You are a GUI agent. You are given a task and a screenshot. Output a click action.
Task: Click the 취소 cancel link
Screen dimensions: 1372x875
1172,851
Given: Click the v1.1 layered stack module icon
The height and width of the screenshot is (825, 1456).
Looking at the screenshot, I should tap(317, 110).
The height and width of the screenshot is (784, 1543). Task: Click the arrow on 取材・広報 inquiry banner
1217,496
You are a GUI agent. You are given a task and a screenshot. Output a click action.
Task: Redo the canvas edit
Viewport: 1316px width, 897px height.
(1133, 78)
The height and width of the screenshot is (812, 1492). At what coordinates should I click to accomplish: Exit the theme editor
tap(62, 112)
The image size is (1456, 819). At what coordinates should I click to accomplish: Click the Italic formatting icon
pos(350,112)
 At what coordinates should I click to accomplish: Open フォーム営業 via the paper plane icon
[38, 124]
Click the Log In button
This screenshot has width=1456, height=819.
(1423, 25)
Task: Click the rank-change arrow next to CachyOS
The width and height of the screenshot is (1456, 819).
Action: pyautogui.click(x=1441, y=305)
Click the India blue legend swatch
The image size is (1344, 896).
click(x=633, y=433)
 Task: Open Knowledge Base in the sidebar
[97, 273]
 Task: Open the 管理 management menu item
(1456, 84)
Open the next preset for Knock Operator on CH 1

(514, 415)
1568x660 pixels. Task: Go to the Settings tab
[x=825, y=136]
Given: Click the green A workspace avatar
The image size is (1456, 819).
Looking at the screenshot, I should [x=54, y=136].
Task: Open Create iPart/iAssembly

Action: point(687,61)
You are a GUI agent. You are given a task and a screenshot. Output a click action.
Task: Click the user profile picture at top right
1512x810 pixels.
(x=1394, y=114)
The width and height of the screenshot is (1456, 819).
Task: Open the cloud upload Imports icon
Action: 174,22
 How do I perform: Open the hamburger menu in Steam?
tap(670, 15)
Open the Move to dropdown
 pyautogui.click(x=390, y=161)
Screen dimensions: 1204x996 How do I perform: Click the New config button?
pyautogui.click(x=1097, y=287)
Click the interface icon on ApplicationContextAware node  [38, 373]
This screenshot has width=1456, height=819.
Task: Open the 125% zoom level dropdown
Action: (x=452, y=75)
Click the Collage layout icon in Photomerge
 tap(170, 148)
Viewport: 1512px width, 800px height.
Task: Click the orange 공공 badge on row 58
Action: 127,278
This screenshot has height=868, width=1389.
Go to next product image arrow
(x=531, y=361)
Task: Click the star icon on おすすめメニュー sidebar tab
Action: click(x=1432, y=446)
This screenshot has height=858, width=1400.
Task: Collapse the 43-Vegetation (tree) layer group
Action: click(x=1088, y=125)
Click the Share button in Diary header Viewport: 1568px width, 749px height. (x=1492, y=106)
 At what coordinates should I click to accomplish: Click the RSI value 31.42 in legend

-*-*-

» THE TASK
Everything from the first line of the records through the line holding "Given: Click the green A workspace avatar" is to be transcribed exactly; leave out all other lines.

» RESULT
You are a GUI agent. You are given a task and a screenshot. Output a click action.
Task: Click the 취소 cancel link
Screen dimensions: 1372x875
1172,851
Given: Click the v1.1 layered stack module icon
The height and width of the screenshot is (825, 1456).
Looking at the screenshot, I should tap(317, 110).
The height and width of the screenshot is (784, 1543). Task: Click the arrow on 取材・広報 inquiry banner
1217,496
You are a GUI agent. You are given a task and a screenshot. Output a click action.
Task: Redo the canvas edit
Viewport: 1316px width, 897px height.
(1133, 78)
The height and width of the screenshot is (812, 1492). At what coordinates should I click to accomplish: Exit the theme editor
tap(62, 112)
The image size is (1456, 819). At what coordinates should I click to accomplish: Click the Italic formatting icon
pos(350,112)
 At what coordinates should I click to accomplish: Open フォーム営業 via the paper plane icon
[38, 124]
Click the Log In button
This screenshot has width=1456, height=819.
(1423, 25)
Task: Click the rank-change arrow next to CachyOS
The width and height of the screenshot is (1456, 819).
Action: pyautogui.click(x=1441, y=305)
Click the India blue legend swatch
The image size is (1344, 896).
click(x=633, y=433)
 Task: Open Knowledge Base in the sidebar
[97, 273]
 Task: Open the 管理 management menu item
(1456, 84)
Open the next preset for Knock Operator on CH 1

(514, 415)
1568x660 pixels. Task: Go to the Settings tab
[x=825, y=136]
Given: Click the green A workspace avatar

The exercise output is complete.